Identified Indicators of Compromise
The research carried out by Tarlogic’s MxDR has yielded the following Indicators of Compromise to be compiled:
MALICIOUS USER-AGENT STRINGS
| › Salesforce-Multi-Org-Fetcher/1.0 | › Salesforce-CLI/1.0 | › python-requests /2.32.4 | › Python/3.11 aiohttp/3.12.15 |
MALICIOUS IP ADDRESSES
| › 208[.]68[.]36[.]90 (DigitalOcean) › 179[.]43[.]159[.]198 (TOR exit node) › 185[.]220[.]101[.]143 (TOR exit node) › 185[.]220[.]101[.]180 (TOR exit node) › 192[.]42[.]116[.]20 (TOR exit node) | › 44[.]215[.]108[.]109 (Amazon Web Services) › 185[.]130[.]47[.]58 (TOR exit node) › 185[.]220[.]101[.]164 (TOR exit node) › 185[.]220[.]101[.]185 (TOR exit node) › 194[.]15[.]36[.]117 (TOR exit node) | › 154[.]41[.]95[.]2 (TOR exit node) › 185[.]207[.]107[.]130 (TOR exit node) › 185[.]220[.]101[.]167 (TOR exit node) › 185[.]220[.]101[.]33 (TOR exit node) › 195[.]47[.]238[.]178 (TOR exit node) | › 176[.]65[.]149[.]100 (TOR exit node) › 185[.]220[.]101[.]133 (TOR exit node) › 185[.]220[.]101[.]169 (TOR exit node) › 192[.]42[.]116[.]179 (TOR exit node) › 195[.]47[.]238[.]83 (TOR exit node) |
What can companies do?
What follows are several suggestions:
- Check if the organization has been affected:
› Review third-party integrations that may have been affected, rotate credentials, and terminate all of them
› Review logs, especially between August 8 and 18, looking for the identified IOCs or other unusual behavior.

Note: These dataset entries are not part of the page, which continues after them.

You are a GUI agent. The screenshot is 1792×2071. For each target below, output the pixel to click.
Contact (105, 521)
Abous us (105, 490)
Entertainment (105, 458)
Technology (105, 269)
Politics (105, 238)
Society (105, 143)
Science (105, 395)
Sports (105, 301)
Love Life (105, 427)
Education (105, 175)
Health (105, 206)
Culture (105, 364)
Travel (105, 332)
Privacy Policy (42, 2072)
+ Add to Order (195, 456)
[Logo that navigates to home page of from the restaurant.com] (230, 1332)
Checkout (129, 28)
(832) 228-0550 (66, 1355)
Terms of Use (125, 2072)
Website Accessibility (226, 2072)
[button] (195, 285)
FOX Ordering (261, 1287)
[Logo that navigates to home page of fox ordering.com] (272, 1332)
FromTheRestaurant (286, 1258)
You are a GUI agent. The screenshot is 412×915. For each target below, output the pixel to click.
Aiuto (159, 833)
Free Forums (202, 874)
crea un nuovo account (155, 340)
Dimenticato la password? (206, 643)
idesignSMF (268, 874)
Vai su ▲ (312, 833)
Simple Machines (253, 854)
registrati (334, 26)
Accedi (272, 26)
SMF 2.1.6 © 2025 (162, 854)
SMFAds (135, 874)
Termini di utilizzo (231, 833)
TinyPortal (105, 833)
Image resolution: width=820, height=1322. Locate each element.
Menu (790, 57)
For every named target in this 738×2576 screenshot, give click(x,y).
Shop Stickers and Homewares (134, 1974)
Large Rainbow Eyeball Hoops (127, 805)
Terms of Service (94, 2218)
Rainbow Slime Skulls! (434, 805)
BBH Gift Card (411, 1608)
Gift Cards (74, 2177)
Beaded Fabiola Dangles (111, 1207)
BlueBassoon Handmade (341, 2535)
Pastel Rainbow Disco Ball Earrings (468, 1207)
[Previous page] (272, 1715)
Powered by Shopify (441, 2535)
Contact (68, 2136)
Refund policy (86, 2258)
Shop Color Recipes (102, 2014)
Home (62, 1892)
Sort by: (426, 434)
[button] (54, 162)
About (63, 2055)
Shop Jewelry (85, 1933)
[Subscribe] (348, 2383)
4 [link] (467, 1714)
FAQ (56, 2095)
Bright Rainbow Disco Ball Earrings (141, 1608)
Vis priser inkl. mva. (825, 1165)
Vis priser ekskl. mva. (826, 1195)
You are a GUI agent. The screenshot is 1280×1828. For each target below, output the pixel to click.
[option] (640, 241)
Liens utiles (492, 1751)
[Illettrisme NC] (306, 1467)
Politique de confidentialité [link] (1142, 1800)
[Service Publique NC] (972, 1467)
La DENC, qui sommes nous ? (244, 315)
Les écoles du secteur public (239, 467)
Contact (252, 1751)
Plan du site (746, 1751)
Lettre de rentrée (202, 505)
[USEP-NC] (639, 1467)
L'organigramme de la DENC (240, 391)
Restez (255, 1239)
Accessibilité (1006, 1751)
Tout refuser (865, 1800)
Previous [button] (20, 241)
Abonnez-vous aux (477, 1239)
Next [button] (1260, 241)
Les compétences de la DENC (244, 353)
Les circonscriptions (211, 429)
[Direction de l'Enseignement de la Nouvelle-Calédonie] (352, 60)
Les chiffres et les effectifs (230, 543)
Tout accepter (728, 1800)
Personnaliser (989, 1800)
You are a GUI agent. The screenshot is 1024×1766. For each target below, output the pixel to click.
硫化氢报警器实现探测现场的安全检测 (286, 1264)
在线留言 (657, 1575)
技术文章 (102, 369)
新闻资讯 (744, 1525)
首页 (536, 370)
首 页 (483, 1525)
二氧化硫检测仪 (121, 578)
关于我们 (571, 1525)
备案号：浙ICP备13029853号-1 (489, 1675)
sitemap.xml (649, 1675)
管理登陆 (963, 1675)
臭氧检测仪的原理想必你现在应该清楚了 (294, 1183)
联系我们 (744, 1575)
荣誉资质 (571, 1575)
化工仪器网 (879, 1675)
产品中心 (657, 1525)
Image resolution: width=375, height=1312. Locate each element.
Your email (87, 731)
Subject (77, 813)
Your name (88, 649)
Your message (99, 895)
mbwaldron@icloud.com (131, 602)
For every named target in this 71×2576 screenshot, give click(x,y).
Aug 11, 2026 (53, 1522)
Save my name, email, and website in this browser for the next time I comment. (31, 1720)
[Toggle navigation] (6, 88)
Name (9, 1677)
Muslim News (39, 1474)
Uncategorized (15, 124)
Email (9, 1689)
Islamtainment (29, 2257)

› Stay up to date on any third parties that may be affected. - Detection and preventive measures in response to the upward trend in attacks on the supply chain.
› Maintain up-to-date knowledge of the modus operandi being used in this type of attack
› Implement evaluation procedures for third-party integrations by conducting individual risk assessments and periodic audits to ensure the integrity of the supply chain.
› Have both automatic (i.e., block lists) and manual (Proactive Threat Hunting) detection, alerting, and remediation in place to search not only for IOCs but also for TTPs.
› Use secure techniques for sharing credentials of any kind (passwords, tokens, etc.) to prevent them from being stored in plain text, for example, support tickets hosted by third parties.
› Anticipate threats in the supply chain and improve visibility into external access and risks by using Business Digital Protection and Threat Intelligence Advisory services.
› Carefully assess the risks posed by chatbots, such as Drift, when implementing them.
› Perform penetration testing exercises in SaaS environments, aimed at detecting vulnerabilities, as well as insecure configurations and integrations.